Adam Zagajewski has a poem which has this line: ‘Love sets us free, time kills us’.
What is it that we seek freedom from? Perhaps, life itself. Love releases us not from death, but life — that life which had come to mean a prison.
I often wonder if Wakefield’s life were to be marked by amnesia, how would the scene unfold? If he were to forget everything: home, family, wife, even life itself. If he were to stand on the road like a blank slate, what would that make him? A free Wakefield? An autonomous individual? Now, he would have no attachments, since attachments arise from memory. He who is without memory, is without attachment, and is hence free.

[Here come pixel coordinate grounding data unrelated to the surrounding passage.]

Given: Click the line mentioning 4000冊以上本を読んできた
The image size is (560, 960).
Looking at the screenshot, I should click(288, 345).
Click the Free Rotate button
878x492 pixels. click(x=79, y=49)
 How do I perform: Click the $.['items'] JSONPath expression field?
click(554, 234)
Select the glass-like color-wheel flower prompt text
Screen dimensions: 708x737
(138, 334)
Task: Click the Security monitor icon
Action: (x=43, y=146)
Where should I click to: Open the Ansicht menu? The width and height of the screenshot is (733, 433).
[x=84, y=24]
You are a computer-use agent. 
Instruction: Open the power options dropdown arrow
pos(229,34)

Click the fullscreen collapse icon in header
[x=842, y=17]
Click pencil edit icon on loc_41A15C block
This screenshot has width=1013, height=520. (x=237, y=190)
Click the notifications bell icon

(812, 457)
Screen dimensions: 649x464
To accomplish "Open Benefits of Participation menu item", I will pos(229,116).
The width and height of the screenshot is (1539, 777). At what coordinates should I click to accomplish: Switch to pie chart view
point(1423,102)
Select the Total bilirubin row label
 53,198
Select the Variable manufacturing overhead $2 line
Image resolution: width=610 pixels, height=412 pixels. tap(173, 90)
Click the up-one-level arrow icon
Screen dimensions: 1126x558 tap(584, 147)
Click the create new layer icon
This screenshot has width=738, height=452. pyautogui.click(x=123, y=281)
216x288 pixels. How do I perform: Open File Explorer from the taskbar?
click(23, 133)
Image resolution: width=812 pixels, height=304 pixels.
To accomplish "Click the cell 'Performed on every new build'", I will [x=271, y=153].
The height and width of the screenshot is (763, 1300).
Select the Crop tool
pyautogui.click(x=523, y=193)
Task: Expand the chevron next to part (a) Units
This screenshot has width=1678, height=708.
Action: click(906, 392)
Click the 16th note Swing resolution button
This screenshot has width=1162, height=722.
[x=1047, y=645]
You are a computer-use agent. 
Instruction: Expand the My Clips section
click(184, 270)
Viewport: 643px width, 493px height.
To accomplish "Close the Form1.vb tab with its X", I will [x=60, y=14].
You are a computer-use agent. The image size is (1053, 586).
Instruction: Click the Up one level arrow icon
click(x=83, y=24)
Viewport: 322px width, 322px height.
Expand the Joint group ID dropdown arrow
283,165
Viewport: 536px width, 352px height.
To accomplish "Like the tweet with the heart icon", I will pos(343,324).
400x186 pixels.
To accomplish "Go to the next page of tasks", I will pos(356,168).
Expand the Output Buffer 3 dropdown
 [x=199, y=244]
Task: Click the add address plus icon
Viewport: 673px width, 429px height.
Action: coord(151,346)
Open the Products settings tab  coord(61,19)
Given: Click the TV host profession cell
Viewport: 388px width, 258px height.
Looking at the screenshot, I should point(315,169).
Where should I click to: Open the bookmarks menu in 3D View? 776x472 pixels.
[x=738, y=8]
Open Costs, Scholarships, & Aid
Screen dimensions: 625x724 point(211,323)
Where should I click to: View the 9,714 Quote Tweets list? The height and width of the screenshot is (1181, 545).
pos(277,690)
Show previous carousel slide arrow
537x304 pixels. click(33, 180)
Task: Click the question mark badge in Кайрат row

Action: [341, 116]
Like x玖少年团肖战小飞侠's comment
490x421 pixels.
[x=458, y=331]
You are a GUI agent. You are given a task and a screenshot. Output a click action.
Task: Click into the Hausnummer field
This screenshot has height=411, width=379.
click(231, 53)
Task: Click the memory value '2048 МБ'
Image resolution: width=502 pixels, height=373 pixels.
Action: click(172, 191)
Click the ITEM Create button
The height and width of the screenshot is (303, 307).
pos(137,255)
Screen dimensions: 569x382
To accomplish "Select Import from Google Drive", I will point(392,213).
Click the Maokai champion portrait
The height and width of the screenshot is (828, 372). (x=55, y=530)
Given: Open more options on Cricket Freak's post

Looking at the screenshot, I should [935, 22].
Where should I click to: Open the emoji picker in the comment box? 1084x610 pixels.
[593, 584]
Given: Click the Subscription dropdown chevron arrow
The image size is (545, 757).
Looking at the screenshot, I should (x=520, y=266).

There was a life once, but no recollection of it any longer, and hence, it ceases to have existed. So, he is free even of life. In that case, can’t we say that not love, but amnesia brings freedom? Won’t it be just like death then, without possibility of return?
Some people believe that true love is that which makes you lose your ‘self’. But if you were to lose your ‘self’, then how could you be called free? Autonomy means to be ruled by your own self, and not that of any other. If total amnesia were to erase that very ‘self’, then this would render the question of freedom irrelevant.
Then, how does love free us? Love walks on two legs — memory and amnesia. Loving means to remember often many aspects of our lives and those of another. Loving also means to forget many aspects of our lives and that of another. You cannot love without remembering, nor can you love without forgetting. Both functions are useful, and need to work in harmony. Naturally, if there is no coordination between the two legs, you won’t be able to walk properly. In this way, love brings us freedom — by remembering a little, by forgetting a little.
Through memory, it reminds you of your self from time to time, and your freedom expands. Through amnesia, it disconnects you from your self and you keep getting released from all kinds of bondage, and your freedom expands. And thus your liberty flowers to such an extent, that should the need arise, your self can be absent. This is the emancipation granted by love.
Complete oblivion is not of use either to Wakefield or you. Even in absence, you cannot really escape life. How long will you remain absent? Will memory allow you your absence? You may wish to live in seclusion, but your memories will destroy it. Wakefield can hide from his life, not run away from it. We seek shelter to hide — even the body is but a site for concealment.
सूत्र:‘प्रेम हमें स्वंतंत्र करता है, समय हमारी हत्या’, गीत चतुर्वेदी, अधूरी चीज़ों का देवता, रुख़ पुब्लिकेशन्स, २०२०
अनुवाद : ऋतुपर्णा सेनगुप्ता
Note: The original essay is under copyright and I don’t have permission to share my translation for publication. Feel free to quote from it or share it (with attribution), but not to reproduce it in publication elsewhere.
Endnotes:
[1] This is a line from Adam Zagajewsky’s poem ‘Little Waltz’ translated by Clare Cavanagh, published in Without End: New and Selected Poems, Farrar, Straus and Giroux, 2003.
[2] The original story mentions a ‘crafty smile’, but I am translating from the Hindi essay, which uses ‘मूर्ख मुस्कान’.
[3] The original quote is: “Happiness is like a butterfly which, when pursued, is always beyond our grasp, but, if you will sit down quietly, may alight upon you”. This is widely attributed to Hawthorne, but may, in fact, be a misattribution.